** What you are asked to do **
Replace "Image resolution" with "Screen resolution" in everything from the line containing "Image resolution: width=699" down to the line containing "menu-help: Help is", and give those lines again with nothing else changed.

Stored data:
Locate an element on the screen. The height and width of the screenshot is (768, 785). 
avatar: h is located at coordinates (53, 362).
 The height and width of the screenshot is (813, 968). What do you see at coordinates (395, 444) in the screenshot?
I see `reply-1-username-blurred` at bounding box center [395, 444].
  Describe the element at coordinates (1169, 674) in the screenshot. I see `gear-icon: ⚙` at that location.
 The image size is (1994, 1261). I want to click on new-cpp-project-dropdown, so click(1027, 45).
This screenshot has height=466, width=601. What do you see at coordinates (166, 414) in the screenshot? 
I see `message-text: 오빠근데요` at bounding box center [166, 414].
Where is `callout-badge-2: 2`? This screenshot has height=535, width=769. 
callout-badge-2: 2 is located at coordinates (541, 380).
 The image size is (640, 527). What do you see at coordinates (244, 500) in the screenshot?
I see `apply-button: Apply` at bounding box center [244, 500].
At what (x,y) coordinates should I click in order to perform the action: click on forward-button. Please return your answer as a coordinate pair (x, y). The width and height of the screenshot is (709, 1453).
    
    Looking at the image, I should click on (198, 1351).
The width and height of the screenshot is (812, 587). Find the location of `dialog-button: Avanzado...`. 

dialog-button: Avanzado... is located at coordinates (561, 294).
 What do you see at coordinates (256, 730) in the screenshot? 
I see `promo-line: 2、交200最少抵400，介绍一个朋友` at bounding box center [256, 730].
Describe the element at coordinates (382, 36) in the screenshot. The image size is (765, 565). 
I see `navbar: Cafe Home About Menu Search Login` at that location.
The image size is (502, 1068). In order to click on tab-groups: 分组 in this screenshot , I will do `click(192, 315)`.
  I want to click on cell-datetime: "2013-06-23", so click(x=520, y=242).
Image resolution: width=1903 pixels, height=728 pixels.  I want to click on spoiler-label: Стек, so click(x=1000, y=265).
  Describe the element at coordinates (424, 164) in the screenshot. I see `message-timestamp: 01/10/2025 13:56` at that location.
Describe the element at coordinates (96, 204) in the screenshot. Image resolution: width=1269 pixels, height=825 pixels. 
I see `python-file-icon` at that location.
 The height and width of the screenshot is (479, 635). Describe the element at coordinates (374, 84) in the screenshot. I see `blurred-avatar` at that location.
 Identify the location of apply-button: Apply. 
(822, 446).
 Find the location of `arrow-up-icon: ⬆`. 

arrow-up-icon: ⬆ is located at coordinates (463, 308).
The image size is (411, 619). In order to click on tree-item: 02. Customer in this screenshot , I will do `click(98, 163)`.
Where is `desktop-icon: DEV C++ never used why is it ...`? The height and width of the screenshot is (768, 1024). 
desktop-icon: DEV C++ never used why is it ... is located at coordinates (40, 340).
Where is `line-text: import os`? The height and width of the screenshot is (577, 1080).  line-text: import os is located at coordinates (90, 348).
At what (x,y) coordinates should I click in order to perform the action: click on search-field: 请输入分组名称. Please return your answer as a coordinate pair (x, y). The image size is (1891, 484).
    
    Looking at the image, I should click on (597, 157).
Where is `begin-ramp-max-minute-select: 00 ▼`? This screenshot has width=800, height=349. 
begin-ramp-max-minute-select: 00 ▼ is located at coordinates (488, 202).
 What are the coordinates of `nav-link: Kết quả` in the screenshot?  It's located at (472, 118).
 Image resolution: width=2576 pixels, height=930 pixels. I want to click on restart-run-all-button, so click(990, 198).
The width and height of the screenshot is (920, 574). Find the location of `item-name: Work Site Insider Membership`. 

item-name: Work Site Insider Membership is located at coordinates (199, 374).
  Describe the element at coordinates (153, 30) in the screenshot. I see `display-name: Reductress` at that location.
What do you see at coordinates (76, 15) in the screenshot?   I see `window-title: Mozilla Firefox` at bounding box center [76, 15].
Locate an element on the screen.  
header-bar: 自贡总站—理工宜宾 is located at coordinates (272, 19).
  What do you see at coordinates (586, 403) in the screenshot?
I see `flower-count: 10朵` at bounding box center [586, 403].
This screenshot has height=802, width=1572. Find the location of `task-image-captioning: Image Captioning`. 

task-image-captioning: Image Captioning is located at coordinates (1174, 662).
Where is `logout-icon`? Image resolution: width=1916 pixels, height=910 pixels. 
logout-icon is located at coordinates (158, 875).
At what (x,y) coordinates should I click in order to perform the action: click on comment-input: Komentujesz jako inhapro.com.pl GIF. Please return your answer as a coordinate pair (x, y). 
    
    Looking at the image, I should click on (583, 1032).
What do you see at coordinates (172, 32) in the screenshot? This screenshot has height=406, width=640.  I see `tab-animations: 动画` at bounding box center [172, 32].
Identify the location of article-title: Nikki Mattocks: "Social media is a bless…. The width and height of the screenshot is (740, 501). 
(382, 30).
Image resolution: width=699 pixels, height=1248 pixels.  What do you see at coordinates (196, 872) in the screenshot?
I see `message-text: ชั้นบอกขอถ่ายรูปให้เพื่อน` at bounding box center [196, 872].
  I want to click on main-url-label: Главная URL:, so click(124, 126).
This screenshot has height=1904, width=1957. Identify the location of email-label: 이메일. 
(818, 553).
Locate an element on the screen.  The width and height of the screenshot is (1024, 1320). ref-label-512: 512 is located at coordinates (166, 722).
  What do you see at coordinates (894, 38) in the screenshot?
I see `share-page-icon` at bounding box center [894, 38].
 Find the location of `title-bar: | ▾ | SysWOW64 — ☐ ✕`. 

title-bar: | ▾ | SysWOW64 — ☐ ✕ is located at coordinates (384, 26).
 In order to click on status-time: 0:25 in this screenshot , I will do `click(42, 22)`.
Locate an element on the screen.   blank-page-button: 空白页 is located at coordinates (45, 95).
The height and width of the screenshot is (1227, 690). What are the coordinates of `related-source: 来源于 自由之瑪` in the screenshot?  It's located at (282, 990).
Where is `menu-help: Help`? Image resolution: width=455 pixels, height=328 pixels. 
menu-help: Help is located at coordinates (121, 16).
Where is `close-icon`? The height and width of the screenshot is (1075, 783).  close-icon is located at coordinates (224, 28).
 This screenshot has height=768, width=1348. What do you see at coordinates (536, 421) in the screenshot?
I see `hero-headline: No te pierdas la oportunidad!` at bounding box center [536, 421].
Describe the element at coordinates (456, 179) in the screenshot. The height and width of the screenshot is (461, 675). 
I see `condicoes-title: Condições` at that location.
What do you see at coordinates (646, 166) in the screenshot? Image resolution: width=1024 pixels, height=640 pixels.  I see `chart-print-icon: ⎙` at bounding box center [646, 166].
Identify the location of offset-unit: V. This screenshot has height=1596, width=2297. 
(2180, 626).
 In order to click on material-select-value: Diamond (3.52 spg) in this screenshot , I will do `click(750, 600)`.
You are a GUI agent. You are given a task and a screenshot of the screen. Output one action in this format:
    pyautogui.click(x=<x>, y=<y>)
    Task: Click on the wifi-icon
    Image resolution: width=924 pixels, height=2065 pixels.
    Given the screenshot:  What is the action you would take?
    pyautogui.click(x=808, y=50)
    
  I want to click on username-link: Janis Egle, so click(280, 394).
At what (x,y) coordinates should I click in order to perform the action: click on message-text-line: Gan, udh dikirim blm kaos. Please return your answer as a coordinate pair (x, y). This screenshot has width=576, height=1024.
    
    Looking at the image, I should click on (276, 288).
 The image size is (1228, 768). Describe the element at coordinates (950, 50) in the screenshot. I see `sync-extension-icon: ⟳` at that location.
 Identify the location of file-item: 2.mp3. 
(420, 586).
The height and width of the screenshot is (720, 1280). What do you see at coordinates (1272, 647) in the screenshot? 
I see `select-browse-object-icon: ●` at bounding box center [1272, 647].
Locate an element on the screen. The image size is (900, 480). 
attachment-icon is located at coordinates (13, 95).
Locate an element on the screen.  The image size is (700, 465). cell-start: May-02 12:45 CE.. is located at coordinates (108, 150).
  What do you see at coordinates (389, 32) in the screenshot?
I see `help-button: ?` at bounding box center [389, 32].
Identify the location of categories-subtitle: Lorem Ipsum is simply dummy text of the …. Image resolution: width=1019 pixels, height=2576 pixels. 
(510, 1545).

** Response to this task **
Screen resolution: width=699 pixels, height=1248 pixels.  What do you see at coordinates (196, 872) in the screenshot?
I see `message-text: ชั้นบอกขอถ่ายรูปให้เพื่อน` at bounding box center [196, 872].
  I want to click on main-url-label: Главная URL:, so click(124, 126).
This screenshot has height=1904, width=1957. Identify the location of email-label: 이메일. 
(818, 553).
Locate an element on the screen.  The width and height of the screenshot is (1024, 1320). ref-label-512: 512 is located at coordinates (166, 722).
  What do you see at coordinates (894, 38) in the screenshot?
I see `share-page-icon` at bounding box center [894, 38].
 Find the location of `title-bar: | ▾ | SysWOW64 — ☐ ✕`. 

title-bar: | ▾ | SysWOW64 — ☐ ✕ is located at coordinates (384, 26).
 In order to click on status-time: 0:25 in this screenshot , I will do `click(42, 22)`.
Locate an element on the screen.   blank-page-button: 空白页 is located at coordinates (45, 95).
The height and width of the screenshot is (1227, 690). What are the coordinates of `related-source: 来源于 自由之瑪` in the screenshot?  It's located at (282, 990).
Where is `menu-help: Help`? Screen resolution: width=455 pixels, height=328 pixels. 
menu-help: Help is located at coordinates (121, 16).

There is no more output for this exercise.